Similarly, he called for national cardiovascular societies “to now go to the next level by incorporating these rich signals from the EHR directly into a higher dimensional registry rather than these manually extracted registries.”
In the ‘Gray Area’
In their editorial, Navar along with Matthew M. Engelhard, MD, PhD, and Michael J. Pencina, PhD (both Duke University School of Medicine, Durham, NC), write that “when working with images, text, or time series, machine learning is almost sure to add value, whereas when working with a fewer, weakly correlated clinical variables, logistic regression is likely to do just as well. In the substantial gray area between these extremes, judgment and experimentation are required.”
This study falls in this category while also hinting at the potential benefits of machine learning. “When correctly applied, it might lead to more meaningful gains in calibration than discrimination,” they say. “This is an important finding, because the role of calibration is increasingly recognized as key for unbiased clinical decision-making, especially when threshold-based classification rules are used. The correctly applied caveat is also important; unfortunately, many developers of machine learning models treat calibration as an afterthought.”

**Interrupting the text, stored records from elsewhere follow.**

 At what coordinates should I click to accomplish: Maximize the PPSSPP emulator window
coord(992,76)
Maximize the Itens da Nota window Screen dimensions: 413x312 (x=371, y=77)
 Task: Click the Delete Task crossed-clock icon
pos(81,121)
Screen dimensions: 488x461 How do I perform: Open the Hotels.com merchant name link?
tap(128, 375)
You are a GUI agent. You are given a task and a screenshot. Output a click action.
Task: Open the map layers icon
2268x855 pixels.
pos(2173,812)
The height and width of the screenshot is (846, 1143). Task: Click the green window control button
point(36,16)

Navar explained that the importance of calibration is dependent on how the model is being used. For example, if it is being deployed to find the patients within the top 10% highest risk in order to best dole out a targeted intervention, discrimination is more important, she said. “But if you have a model to tell somebody that their chance of a heart attack in the next few years is 20% or 10% or 15% and you’re giving that actual number to a patient, you kind of want to make sure that number is as close to right as possible.” Calibration is also vital for cost-effective models, Navar added.

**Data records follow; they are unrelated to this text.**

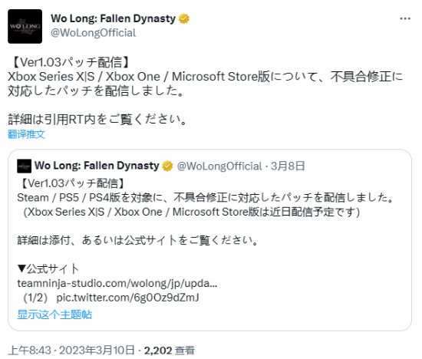This screenshot has width=422, height=359.
Task: Click 翻译推文 to translate the tweet
Action: tap(26, 134)
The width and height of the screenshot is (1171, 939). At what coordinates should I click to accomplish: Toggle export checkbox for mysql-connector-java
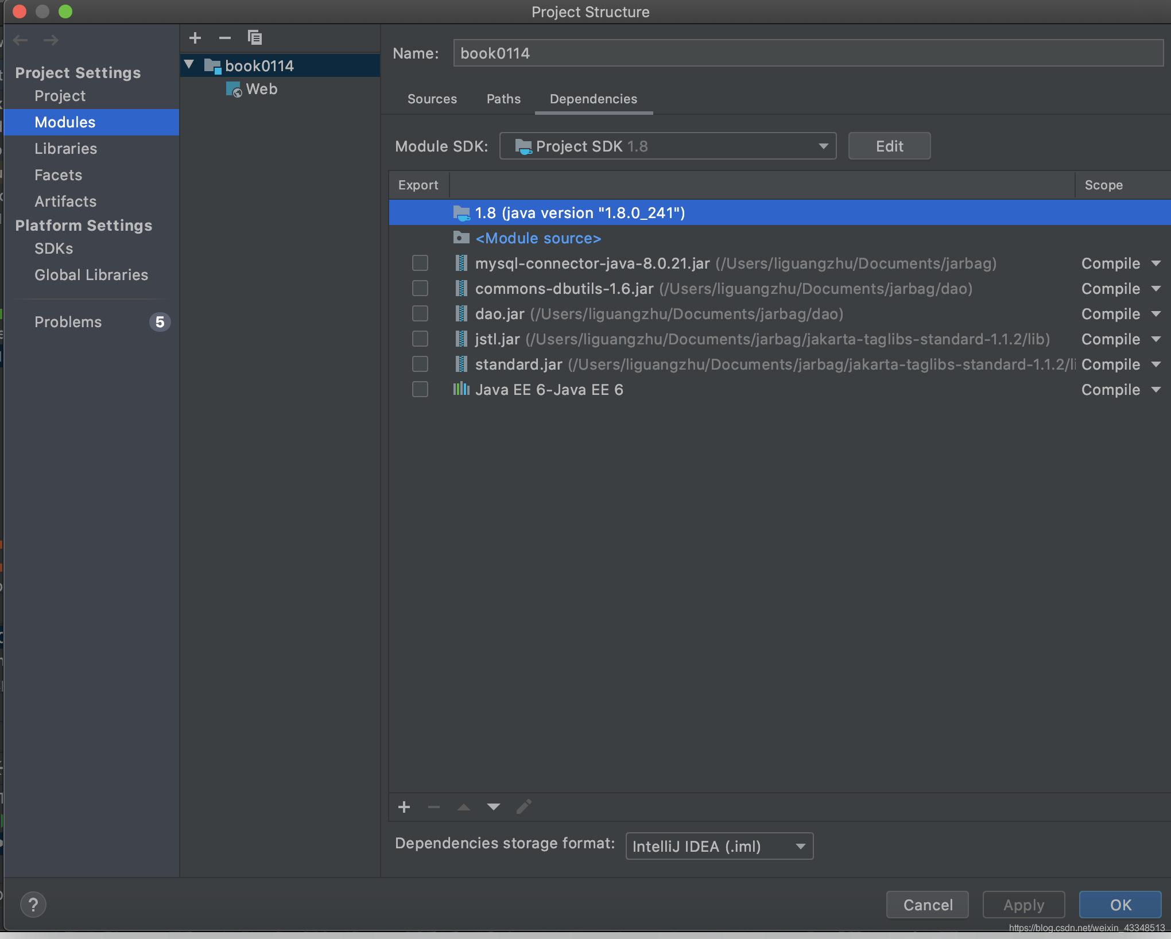tap(419, 262)
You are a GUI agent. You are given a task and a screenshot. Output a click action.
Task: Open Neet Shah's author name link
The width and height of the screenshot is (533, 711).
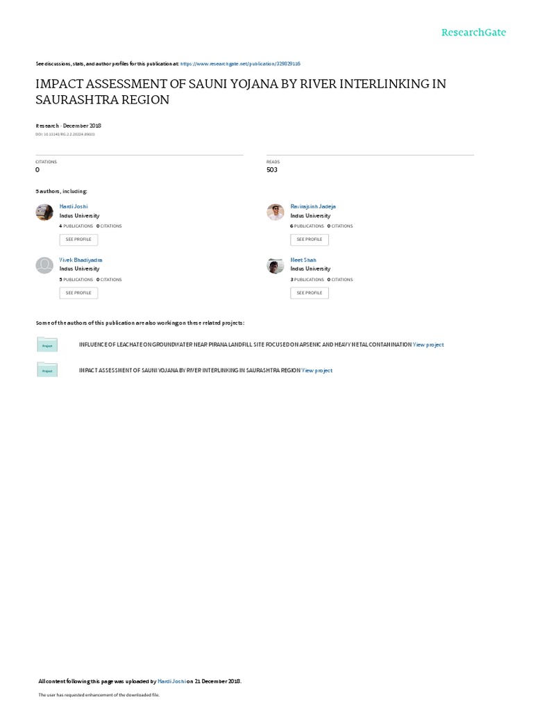tap(303, 260)
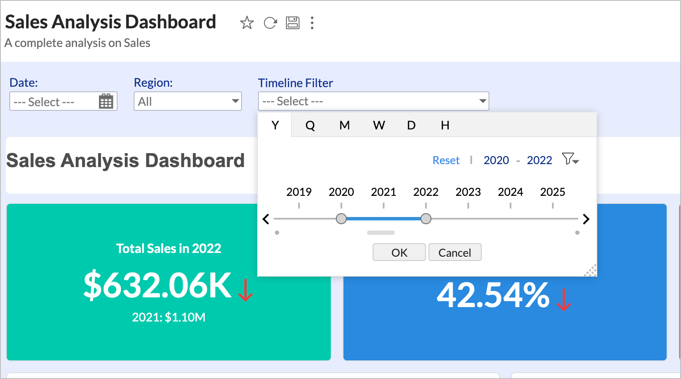Mark dashboard as favorite with star icon
681x379 pixels.
tap(247, 23)
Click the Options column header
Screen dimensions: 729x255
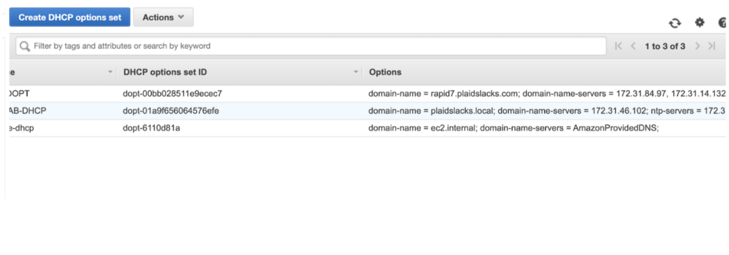pyautogui.click(x=385, y=72)
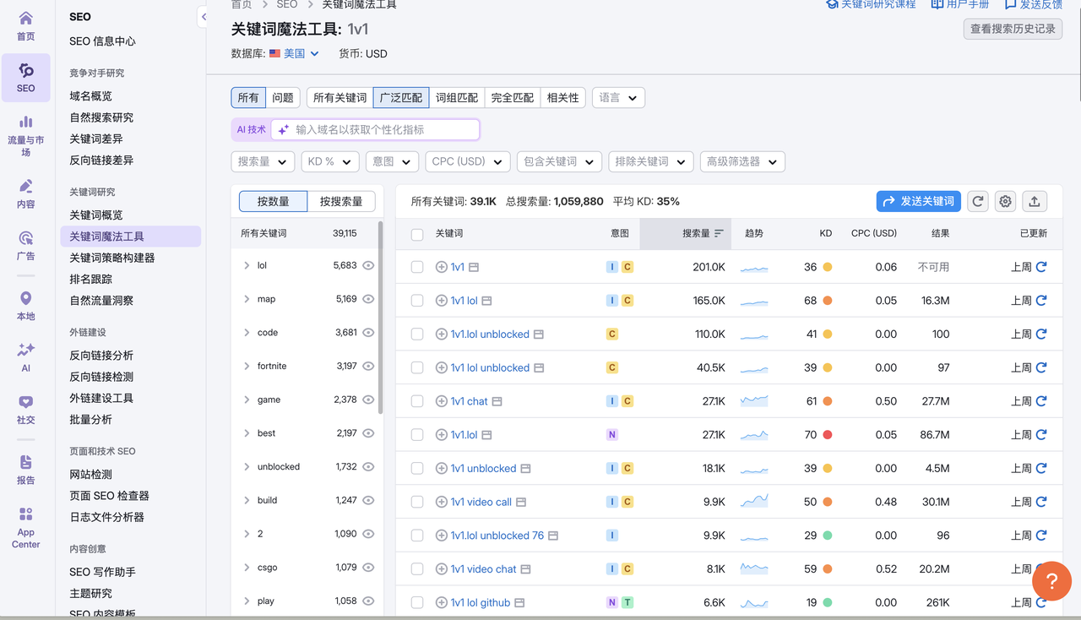Click the AI domain input field
Screen dimensions: 1081x620
384,129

In this case, for risk prediction, “a traditional modeling approach is really nice because you can see what is going on with all the different variables, you can cross that to what you know about the biology and the epidemiology of whatever it is that you’re looking at, and then providers can see it,” she said. “We can see how, if we’re using a model, blood pressure goes up, risk goes up; someone’s a smoker, risk goes up; and that’s not always so obvious if you just package up a machine-learning model and just deploy it to a physician without them being able to see what’s going on underneath the hood.”

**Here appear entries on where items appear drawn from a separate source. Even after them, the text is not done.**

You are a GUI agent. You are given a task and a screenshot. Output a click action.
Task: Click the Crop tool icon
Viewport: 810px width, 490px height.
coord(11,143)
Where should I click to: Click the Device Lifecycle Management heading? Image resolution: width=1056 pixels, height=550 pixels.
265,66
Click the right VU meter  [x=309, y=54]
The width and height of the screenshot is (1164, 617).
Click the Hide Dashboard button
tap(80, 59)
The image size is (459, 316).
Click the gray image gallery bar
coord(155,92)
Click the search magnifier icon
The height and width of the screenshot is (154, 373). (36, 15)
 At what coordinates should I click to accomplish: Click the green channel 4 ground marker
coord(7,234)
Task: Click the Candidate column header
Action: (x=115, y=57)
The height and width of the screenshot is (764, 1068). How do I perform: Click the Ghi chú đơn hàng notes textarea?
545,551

For now, this advantage gives traditional models the “upper hand,” Navar said. “But that doesn’t mean that the insights from those machine learning models are wrong. It just means that the other models are a little bit easier to use.”
“Recent feats of machine learning in clinical medicine have seized our collective attention, and more are sure to follow,” the editorial concludes. “As medical professionals, we should continue building familiarity with these technologies and embrace them when benefits are likely to outweigh the costs, including when working with complex data. However, we must also recognize that for many clinical prediction tasks, the simpler approach—the generalized linear model—may be all that we need.”